#### [INSTRUCTIONS FOR THE TASK]
Output, without alteration, the first line of the entries and each line after it, stopping with the line that contains "Task: Expand the Green Bay Packers topic".
DATA RECORDS START
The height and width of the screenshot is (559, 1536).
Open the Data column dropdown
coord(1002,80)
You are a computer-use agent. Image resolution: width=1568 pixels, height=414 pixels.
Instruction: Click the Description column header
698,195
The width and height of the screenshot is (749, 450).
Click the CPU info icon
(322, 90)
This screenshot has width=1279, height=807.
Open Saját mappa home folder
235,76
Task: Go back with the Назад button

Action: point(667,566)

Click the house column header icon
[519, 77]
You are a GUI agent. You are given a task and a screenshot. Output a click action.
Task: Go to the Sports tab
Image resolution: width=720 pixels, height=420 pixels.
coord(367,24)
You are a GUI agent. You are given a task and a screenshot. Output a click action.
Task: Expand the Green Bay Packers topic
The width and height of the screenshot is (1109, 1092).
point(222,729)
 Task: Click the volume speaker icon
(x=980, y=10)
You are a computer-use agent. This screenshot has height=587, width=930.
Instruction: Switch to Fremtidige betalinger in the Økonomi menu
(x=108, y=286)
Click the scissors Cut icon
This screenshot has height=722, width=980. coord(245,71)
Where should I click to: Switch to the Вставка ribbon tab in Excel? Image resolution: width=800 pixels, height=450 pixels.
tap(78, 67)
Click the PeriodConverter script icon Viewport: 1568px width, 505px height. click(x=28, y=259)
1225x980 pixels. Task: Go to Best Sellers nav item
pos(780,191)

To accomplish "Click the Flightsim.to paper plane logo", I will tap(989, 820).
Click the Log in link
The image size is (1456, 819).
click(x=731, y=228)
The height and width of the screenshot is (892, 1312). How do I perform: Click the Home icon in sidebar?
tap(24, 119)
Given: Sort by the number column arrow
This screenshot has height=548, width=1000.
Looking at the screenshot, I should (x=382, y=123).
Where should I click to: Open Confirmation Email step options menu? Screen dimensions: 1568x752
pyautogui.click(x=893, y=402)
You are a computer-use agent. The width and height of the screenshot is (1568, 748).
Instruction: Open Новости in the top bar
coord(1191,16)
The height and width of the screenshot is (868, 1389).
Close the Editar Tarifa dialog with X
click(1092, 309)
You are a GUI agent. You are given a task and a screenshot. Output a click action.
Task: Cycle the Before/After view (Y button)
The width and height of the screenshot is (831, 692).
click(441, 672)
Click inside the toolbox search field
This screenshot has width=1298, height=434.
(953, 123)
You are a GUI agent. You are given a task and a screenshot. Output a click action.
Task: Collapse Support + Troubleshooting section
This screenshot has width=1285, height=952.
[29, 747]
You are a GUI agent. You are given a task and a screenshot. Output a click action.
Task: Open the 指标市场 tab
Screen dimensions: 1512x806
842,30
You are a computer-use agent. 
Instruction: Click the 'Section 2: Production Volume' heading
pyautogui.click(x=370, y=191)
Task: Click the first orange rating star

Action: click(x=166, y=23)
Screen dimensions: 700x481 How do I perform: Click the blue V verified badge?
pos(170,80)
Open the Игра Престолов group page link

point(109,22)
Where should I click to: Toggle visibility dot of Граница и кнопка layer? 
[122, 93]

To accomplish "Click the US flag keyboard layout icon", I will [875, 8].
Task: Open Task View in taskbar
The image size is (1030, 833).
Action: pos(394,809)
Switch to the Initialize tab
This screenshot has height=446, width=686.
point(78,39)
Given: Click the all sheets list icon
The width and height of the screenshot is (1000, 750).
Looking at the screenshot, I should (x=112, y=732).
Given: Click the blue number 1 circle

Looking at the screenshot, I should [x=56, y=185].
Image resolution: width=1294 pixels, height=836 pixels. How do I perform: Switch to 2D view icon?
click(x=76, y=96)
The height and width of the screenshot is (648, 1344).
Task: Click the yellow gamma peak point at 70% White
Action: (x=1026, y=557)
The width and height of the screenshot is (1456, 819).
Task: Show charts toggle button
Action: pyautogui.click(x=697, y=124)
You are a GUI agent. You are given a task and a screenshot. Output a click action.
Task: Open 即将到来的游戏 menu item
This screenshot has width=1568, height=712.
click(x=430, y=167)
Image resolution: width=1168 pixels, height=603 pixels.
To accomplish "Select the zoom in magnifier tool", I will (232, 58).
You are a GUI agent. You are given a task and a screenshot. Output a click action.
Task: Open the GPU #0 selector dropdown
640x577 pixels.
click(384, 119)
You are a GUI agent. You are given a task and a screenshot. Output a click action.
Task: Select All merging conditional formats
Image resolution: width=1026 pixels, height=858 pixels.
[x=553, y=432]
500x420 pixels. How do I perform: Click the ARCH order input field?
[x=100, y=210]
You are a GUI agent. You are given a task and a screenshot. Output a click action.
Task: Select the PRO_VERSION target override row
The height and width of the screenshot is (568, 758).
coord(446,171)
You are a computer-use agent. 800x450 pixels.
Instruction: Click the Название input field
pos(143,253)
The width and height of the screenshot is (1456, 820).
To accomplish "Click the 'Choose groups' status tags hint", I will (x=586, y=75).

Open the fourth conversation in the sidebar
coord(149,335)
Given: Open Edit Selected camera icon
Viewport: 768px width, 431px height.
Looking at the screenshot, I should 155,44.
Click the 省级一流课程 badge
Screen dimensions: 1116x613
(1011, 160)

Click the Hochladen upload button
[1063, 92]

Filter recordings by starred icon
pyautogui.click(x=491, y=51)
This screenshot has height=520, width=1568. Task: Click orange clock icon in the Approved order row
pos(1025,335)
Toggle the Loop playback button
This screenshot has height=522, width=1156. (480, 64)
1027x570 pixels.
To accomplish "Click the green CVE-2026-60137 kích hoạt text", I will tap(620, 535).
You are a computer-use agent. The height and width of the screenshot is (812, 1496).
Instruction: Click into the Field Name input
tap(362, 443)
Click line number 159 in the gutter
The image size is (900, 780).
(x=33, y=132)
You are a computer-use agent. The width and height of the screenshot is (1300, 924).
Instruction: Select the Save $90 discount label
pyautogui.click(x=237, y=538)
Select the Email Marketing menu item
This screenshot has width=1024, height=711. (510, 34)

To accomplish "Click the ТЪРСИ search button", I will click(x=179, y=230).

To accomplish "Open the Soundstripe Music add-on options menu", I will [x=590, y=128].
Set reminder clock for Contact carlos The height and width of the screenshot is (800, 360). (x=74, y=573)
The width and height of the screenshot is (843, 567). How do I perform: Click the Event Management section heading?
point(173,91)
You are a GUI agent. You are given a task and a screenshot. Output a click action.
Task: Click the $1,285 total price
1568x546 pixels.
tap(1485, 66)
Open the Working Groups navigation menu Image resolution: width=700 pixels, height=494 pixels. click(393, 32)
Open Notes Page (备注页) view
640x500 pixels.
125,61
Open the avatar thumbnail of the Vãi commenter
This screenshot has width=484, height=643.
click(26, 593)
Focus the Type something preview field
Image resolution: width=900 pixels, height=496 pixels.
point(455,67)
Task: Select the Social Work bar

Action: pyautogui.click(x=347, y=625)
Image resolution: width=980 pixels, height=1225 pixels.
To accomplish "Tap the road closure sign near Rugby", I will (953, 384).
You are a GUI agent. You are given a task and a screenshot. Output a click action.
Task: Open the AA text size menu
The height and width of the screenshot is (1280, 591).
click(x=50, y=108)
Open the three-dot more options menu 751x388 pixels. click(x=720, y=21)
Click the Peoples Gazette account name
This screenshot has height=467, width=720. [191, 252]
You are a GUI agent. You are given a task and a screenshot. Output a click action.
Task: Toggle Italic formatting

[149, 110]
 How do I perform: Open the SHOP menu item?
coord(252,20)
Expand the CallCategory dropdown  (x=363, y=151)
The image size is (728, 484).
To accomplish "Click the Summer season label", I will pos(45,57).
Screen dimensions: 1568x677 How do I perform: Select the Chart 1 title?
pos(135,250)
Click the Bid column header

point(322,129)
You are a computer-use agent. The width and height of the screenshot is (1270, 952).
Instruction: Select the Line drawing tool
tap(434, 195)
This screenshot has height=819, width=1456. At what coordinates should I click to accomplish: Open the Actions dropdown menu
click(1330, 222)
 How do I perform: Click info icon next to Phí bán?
DATA RECORDS END
#### [RESULT OF THIS TASK]
The height and width of the screenshot is (559, 1536).
Open the Data column dropdown
coord(1002,80)
You are a computer-use agent. Image resolution: width=1568 pixels, height=414 pixels.
Instruction: Click the Description column header
698,195
The width and height of the screenshot is (749, 450).
Click the CPU info icon
(322, 90)
This screenshot has width=1279, height=807.
Open Saját mappa home folder
235,76
Task: Go back with the Назад button

Action: point(667,566)

Click the house column header icon
[519, 77]
You are a GUI agent. You are given a task and a screenshot. Output a click action.
Task: Go to the Sports tab
Image resolution: width=720 pixels, height=420 pixels.
coord(367,24)
You are a GUI agent. You are given a task and a screenshot. Output a click action.
Task: Expand the Green Bay Packers topic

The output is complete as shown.